Image informatics firm BioImagene said this week that it has acquired the TissueInformatics tissue analysis software business from Icoria, a business unit of Clinical Data, for an undisclosed sum.
BioImagene, based in Cupertino, Calif., said that the acquisition will strengthen its position in the tissue analysis software market, particularly in the area of "tox-path," or toxicology and pathology, which the company has identified as a burgeoning area for its software products.
Mohan Uttarwar, CEO of BioImagene, told BioInform via e-mail that the tox-path market in the US "is estimated by analysts to be over $200 million." He added that with up to 4,000 glass slides being used in some experiments, "screening huge volumes of slides becomes a challenging task due to lack of resources available."
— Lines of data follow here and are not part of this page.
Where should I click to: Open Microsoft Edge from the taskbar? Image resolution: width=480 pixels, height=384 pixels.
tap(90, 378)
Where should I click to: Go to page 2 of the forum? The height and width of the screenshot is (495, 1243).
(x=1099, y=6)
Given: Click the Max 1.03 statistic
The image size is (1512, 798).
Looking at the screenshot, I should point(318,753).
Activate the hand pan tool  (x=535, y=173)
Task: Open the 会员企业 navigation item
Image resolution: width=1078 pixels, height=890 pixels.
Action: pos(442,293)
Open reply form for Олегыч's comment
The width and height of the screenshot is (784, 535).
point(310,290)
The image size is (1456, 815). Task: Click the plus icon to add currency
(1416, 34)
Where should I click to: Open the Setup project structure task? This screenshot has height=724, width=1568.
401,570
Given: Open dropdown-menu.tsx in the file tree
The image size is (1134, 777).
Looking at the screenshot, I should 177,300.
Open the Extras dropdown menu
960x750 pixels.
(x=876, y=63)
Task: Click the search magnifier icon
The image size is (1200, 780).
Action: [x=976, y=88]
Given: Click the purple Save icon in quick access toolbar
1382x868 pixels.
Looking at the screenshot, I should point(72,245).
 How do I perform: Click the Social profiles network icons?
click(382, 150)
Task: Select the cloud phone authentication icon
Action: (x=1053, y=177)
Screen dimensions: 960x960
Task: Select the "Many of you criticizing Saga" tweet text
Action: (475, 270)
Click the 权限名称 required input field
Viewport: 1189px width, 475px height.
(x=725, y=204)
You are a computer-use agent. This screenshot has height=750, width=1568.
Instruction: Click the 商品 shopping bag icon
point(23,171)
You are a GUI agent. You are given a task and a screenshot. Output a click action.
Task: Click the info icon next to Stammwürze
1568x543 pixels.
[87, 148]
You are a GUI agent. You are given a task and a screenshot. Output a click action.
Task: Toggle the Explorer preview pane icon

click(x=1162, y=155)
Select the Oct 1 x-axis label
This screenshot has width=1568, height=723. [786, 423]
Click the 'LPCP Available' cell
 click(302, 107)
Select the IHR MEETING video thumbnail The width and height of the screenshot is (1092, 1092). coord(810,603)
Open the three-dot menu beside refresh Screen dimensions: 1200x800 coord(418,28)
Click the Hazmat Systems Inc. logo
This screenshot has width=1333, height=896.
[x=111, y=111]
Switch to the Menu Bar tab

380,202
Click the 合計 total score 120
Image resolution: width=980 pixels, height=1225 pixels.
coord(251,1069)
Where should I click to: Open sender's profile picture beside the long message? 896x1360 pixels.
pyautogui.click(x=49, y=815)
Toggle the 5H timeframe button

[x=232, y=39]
"Labs can load batches of slides from 50 to 300 overnight. By the next morning, slides are scanned, stored, analyzed, and results are available in well-tabulated reports that can be shared over the web."
TissueInformatics, based in Pittsburgh, has developed automated pathology software for analyzing tissue changes in drug discovery, disease assessment, toxicology, and tissue engineering.
The company was acquired by Paradigm Genetics in early 2004 for around $4 million in stock as part of Paradigm's broader effort to build out its computational systems biology capabilities [BioInform 02-09-04]
Paradigm changed its name to Icoria later that year, and was acquired by Clinical Data last year for around $12.5 million.
Icoria officials could not be reached for comment before press time.
BioImagene sells the image-management system SIMS, which it picked up in its acquisition of Scimagix in late 2004, [BioInform 11-15-04], and a suite of image-analysis tools built upon its iHarness expert system framework. The company currently sells a tissue analysis software package called TissueMine, but Uttarwar said that the TissueInformatics technology is "complementary" to BioImagene's tools.
By integrating SIMS with TissueInformatics' analysis engine, "Labs can load batches of slides from 50 to 300 overnight," Uttarwar said. "By the next morning, slides are scanned, stored, analyzed, and results are available in well-tabulated reports that can be shared over the web."
The integrated product will be released under the name Tox-mine before the end of the year, Uttarwar said.
The TissueInformatics management team will remain in Pittsburgh, and the office there will serve as BioImagene's "East coast hub," Uttarwar said. Max Fedor of TissueInformatics will become vice president of business development at BioImagene and will be responsible for customer support for the combined company on the East coast.
Uttarwar said the integration is expected to be completed in 90 days.